> Input:

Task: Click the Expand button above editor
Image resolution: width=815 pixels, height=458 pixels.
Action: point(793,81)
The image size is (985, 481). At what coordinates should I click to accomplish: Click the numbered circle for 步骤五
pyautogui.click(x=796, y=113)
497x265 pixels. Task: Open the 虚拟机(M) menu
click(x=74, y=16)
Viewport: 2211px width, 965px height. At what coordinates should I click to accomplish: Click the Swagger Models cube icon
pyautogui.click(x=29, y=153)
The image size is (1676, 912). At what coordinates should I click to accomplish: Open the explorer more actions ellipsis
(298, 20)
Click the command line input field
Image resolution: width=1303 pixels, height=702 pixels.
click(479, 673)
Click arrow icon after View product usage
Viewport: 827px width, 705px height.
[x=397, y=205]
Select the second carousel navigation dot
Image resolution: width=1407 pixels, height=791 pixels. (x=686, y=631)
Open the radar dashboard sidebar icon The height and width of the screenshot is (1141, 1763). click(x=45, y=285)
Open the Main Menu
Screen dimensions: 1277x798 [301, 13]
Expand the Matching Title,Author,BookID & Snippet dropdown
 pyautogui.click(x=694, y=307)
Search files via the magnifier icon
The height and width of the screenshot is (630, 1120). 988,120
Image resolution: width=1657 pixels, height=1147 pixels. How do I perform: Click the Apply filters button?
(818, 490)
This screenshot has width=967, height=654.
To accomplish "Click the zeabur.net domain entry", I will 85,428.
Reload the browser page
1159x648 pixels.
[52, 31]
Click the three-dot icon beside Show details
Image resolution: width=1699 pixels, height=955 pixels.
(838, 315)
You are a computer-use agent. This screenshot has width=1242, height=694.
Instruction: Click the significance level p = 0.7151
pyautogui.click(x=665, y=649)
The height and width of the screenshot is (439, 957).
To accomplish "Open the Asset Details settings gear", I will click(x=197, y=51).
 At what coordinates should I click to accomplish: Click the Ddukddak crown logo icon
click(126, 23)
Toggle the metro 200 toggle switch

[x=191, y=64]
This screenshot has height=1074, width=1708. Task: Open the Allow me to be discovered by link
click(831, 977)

> Work to complete:
Each line above is to be repeated exactly.

> Result of the exercise:
Task: Click the Expand button above editor
Image resolution: width=815 pixels, height=458 pixels.
Action: point(793,81)
The image size is (985, 481). At what coordinates should I click to accomplish: Click the numbered circle for 步骤五
pyautogui.click(x=796, y=113)
497x265 pixels. Task: Open the 虚拟机(M) menu
click(x=74, y=16)
Viewport: 2211px width, 965px height. At what coordinates should I click to accomplish: Click the Swagger Models cube icon
pyautogui.click(x=29, y=153)
The image size is (1676, 912). At what coordinates should I click to accomplish: Open the explorer more actions ellipsis
(298, 20)
Click the command line input field
Image resolution: width=1303 pixels, height=702 pixels.
click(479, 673)
Click arrow icon after View product usage
Viewport: 827px width, 705px height.
[x=397, y=205]
Select the second carousel navigation dot
Image resolution: width=1407 pixels, height=791 pixels. (x=686, y=631)
Open the radar dashboard sidebar icon The height and width of the screenshot is (1141, 1763). click(x=45, y=285)
Open the Main Menu
Screen dimensions: 1277x798 [301, 13]
Expand the Matching Title,Author,BookID & Snippet dropdown
 pyautogui.click(x=694, y=307)
Search files via the magnifier icon
The height and width of the screenshot is (630, 1120). 988,120
Image resolution: width=1657 pixels, height=1147 pixels. How do I perform: Click the Apply filters button?
(818, 490)
This screenshot has width=967, height=654.
To accomplish "Click the zeabur.net domain entry", I will 85,428.
Reload the browser page
1159x648 pixels.
[52, 31]
Click the three-dot icon beside Show details
Image resolution: width=1699 pixels, height=955 pixels.
(838, 315)
You are a computer-use agent. This screenshot has width=1242, height=694.
Instruction: Click the significance level p = 0.7151
pyautogui.click(x=665, y=649)
The height and width of the screenshot is (439, 957).
To accomplish "Open the Asset Details settings gear", I will click(x=197, y=51).
 At what coordinates should I click to accomplish: Click the Ddukddak crown logo icon
click(126, 23)
Toggle the metro 200 toggle switch

[x=191, y=64]
This screenshot has height=1074, width=1708. Task: Open the Allow me to be discovered by link
click(831, 977)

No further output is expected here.